I am trying to generate a specialized matching function from the dictionary of opcodes which represent the
regular expression.
Once I got my head around quoting and interpolation, the function which generates the specialized matcher is only thrice the length of the generic matcher. And the most satisfyingly impressive part of it is that section spotted in the output of @code_llvm:
; @ /home/jburgy/blog/fun/regexp.jl:175 within `#42'
; ┌ @ int.jl:462 within `>>' @ int.jl:455
%47 = ashr i64 %value_phi7, 2
; â””
; @ /home/jburgy/blog/fun/regexp.jl:161 within `#42'
switch i64 %47, label %L405 [
i64 0, label %L101
i64 5, label %L150
i64 6, label %L174
i64 13, label %L223
i64 11, label %L230
i64 16, label %L258
i64 18, label %L286
i64 21, label %L341
i64 3, label %L369
i64 23, label %L397
]
Even though the generated code is a concatenation of conditional expressions, LLVM is “smart enough to lower the branch into a switch” as explained in this discourse answer. Using @code_native to dig even deeper, LLVM compiles to
; │ @ regexp.jl:175 within `#42'
; │┌ @ int.jl:462 within `>>' @ int.jl:455
movq %r13, %rax
sarq $2, %rax
; │└
; │ @ regexp.jl:161 within `#42'
cmpq $23, %rax
ja L1360
; │ @ regexp.jl within `#42'
movabsq $.rodata, %rcx
jmpq *(%rcx,%rax,8)
Does this last line ring a bell? Well, if it isn’t the familiar NEXT macro of threaded code frame! I’ll be darned!
52b6b1d is the commit that made this all work. The first half of it might not even be necessary but I simply couldn’t figure out how to recover the Expr from a Function so I grabbed those expressions before turning them into functions. Easy enough but I’d welcome a solution which didn’t require generating those functions as well.
You’ve got to admit, that’s pretty cute, isn’t it.
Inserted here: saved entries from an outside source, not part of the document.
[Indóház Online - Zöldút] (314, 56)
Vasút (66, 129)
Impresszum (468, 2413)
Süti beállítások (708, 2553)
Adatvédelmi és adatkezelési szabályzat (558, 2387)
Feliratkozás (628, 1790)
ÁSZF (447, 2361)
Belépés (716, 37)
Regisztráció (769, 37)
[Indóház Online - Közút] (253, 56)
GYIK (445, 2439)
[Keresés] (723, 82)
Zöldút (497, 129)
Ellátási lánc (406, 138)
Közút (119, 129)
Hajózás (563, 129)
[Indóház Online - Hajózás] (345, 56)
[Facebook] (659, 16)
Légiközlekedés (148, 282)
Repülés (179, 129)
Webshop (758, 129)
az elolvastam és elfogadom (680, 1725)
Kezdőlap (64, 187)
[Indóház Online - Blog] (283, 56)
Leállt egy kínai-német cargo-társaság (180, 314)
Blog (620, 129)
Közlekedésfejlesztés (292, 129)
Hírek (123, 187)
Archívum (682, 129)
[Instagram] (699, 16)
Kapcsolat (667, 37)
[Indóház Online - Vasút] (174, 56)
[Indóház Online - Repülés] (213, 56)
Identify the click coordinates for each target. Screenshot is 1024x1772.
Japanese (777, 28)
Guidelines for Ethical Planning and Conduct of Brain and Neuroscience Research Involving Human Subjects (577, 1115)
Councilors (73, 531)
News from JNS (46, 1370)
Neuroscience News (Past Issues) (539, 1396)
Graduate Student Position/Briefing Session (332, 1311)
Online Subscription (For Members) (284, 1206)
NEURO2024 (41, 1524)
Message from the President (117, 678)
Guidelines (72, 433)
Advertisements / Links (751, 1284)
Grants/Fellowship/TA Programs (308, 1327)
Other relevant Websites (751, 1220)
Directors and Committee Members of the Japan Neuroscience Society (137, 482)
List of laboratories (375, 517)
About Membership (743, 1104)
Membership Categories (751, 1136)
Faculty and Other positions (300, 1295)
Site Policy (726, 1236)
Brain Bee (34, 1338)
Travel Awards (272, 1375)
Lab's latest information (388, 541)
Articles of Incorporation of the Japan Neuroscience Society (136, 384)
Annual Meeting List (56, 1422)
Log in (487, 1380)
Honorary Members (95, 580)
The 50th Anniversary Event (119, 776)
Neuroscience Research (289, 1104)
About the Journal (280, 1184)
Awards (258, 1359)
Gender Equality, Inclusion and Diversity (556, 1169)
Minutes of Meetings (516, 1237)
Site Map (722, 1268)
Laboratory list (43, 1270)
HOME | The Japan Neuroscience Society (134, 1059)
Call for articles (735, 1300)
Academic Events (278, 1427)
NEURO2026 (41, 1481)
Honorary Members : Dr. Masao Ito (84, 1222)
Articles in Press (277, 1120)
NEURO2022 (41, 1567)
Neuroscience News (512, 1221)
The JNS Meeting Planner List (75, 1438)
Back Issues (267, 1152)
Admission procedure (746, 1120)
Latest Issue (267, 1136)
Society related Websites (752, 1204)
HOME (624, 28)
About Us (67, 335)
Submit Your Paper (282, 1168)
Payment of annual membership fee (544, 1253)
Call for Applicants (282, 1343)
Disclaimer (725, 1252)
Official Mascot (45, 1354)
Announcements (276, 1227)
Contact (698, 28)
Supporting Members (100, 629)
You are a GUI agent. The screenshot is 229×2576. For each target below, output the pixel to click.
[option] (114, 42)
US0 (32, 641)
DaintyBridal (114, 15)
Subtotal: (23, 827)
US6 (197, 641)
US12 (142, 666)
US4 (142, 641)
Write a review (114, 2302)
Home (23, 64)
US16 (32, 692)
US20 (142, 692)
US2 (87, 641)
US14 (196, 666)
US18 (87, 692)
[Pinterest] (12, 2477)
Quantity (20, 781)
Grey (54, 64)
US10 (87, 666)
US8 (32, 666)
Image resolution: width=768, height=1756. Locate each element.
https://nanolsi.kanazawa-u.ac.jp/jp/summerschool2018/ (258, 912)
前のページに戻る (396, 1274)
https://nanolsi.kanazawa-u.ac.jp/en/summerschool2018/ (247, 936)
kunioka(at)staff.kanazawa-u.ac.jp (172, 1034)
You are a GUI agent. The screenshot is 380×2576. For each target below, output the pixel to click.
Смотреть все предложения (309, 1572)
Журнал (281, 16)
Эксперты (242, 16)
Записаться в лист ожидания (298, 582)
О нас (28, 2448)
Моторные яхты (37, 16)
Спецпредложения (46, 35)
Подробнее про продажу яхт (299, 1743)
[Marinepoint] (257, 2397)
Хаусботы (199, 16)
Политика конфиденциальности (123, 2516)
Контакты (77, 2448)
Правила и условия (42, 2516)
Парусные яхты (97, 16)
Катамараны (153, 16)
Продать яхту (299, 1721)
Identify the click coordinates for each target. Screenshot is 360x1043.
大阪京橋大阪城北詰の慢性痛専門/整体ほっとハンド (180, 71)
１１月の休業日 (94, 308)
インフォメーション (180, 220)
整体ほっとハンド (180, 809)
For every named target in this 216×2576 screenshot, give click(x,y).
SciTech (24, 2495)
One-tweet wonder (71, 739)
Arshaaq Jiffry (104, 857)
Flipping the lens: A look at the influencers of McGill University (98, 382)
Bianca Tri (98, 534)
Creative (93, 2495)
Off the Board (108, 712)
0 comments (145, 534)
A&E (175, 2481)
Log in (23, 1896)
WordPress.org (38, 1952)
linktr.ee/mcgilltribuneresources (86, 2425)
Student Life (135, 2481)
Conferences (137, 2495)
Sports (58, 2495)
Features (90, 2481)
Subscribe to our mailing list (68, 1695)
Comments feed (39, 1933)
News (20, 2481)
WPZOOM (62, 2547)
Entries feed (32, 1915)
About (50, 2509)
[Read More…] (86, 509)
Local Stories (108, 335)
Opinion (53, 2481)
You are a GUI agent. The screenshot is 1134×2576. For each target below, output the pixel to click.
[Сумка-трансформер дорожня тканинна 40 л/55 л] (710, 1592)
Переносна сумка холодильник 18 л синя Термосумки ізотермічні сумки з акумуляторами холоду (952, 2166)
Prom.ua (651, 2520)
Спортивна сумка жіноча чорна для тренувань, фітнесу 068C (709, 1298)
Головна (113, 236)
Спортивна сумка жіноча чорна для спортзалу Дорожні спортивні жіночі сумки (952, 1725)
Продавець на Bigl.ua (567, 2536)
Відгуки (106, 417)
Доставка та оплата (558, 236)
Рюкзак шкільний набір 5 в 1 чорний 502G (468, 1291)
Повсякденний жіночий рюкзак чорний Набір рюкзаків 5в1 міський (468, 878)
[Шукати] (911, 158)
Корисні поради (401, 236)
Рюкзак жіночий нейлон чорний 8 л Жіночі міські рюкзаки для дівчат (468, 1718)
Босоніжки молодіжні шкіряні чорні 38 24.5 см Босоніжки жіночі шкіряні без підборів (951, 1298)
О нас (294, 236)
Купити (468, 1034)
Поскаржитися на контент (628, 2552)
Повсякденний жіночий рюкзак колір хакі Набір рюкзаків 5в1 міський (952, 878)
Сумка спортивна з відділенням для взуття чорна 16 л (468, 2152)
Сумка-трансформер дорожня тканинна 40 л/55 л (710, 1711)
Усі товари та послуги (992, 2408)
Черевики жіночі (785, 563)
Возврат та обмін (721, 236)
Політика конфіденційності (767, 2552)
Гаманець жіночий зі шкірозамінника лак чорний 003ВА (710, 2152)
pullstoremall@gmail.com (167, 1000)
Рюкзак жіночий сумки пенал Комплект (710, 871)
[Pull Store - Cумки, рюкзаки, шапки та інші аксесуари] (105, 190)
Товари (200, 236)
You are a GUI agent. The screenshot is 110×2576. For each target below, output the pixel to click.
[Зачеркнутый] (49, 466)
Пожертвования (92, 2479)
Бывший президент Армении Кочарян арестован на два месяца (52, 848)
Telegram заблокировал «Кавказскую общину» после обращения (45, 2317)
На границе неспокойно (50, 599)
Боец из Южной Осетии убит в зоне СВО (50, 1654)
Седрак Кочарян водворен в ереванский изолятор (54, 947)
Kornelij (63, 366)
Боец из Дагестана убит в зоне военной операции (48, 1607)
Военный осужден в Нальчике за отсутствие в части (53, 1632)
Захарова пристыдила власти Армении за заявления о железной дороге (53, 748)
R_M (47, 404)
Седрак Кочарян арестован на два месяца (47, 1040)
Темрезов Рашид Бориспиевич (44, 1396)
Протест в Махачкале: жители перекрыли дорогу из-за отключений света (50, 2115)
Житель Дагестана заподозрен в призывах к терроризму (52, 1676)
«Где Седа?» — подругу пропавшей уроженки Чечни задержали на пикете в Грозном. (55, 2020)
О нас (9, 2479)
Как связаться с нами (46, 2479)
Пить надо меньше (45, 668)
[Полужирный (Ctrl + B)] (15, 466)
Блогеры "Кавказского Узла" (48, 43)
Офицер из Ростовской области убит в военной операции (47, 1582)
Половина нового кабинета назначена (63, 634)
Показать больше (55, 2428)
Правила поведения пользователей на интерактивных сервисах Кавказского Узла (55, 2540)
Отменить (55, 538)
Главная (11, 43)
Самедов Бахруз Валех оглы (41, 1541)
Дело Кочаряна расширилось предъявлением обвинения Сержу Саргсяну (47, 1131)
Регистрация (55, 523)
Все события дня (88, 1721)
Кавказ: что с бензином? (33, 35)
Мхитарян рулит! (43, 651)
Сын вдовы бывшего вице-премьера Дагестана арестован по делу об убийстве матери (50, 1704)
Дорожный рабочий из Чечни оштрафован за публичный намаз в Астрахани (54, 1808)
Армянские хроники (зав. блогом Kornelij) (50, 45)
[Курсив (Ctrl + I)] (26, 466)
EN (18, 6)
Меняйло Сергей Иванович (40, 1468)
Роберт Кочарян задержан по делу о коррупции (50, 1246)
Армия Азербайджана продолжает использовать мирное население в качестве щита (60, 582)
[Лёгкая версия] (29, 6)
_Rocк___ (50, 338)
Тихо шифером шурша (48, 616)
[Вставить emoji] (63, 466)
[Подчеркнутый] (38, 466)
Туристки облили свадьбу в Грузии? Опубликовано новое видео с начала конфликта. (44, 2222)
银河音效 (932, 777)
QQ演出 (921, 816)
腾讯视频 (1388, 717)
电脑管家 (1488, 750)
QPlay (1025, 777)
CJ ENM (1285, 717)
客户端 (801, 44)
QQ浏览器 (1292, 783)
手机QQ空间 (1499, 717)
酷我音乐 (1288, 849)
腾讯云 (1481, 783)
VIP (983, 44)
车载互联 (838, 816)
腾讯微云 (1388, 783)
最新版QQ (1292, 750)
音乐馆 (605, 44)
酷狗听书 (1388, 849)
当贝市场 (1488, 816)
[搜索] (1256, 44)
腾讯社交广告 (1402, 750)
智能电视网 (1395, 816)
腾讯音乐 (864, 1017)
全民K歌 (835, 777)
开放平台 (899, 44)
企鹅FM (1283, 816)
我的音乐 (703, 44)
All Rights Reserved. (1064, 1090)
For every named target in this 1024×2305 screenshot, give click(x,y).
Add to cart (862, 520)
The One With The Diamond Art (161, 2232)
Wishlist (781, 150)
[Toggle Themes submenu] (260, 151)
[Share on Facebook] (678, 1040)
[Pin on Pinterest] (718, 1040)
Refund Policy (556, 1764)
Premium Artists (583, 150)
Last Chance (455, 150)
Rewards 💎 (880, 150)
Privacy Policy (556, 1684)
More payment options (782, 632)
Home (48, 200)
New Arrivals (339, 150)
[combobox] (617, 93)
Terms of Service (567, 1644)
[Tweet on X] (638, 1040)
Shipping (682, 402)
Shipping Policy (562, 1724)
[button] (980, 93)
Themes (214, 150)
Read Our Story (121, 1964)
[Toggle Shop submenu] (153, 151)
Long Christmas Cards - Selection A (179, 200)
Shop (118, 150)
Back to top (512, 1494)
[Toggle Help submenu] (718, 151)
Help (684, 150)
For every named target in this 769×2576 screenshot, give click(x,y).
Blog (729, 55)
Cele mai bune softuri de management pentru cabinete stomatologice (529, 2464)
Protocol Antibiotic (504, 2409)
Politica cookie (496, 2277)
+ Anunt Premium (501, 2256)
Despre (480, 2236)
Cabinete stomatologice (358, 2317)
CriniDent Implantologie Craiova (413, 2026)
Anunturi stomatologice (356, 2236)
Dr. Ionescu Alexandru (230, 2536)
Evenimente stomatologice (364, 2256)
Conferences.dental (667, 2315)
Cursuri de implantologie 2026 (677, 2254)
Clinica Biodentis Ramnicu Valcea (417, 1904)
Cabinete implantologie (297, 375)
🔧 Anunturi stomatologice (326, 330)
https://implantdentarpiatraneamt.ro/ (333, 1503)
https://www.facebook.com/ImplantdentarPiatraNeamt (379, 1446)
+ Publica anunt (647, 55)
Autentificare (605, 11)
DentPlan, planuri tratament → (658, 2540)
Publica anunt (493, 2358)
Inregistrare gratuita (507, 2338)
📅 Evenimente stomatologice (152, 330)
9/10/23 Update: Pretty cute but not cute enough. The way 52b6b1d dissected the matchers into bodies and argument lists bothered me because it hurts readability. Granted, this code was never particularly readable to begin with. All the more reason to mitigate noise. This bothered me so much that I eventually asked a question on https://discourse.julialang.org/. As is often the case, asking the question forced me to pinpoint what really bugged me so I could address it with 0e00457. As a result, 0e00457/fun/regexp.jl looks much more like e3e5bc7/fun/regexp.jl with the extra
matchers = quote
# all function definitions
end
exprs = Dict{Symbol,Tuple{Expr,Vararg{Expr}}}(
expr.args[1].args[1] => (expr.args[2], expr.args[1].args[2:end-4]...)
for expr in matchers.args if is_expr(expr, :function)
)
eval(matchers)
In other words, define the matchers inside a single
quote
instead of dissecting them.
This makes it possible
to eval
them and
access their names, parameters, and bodies.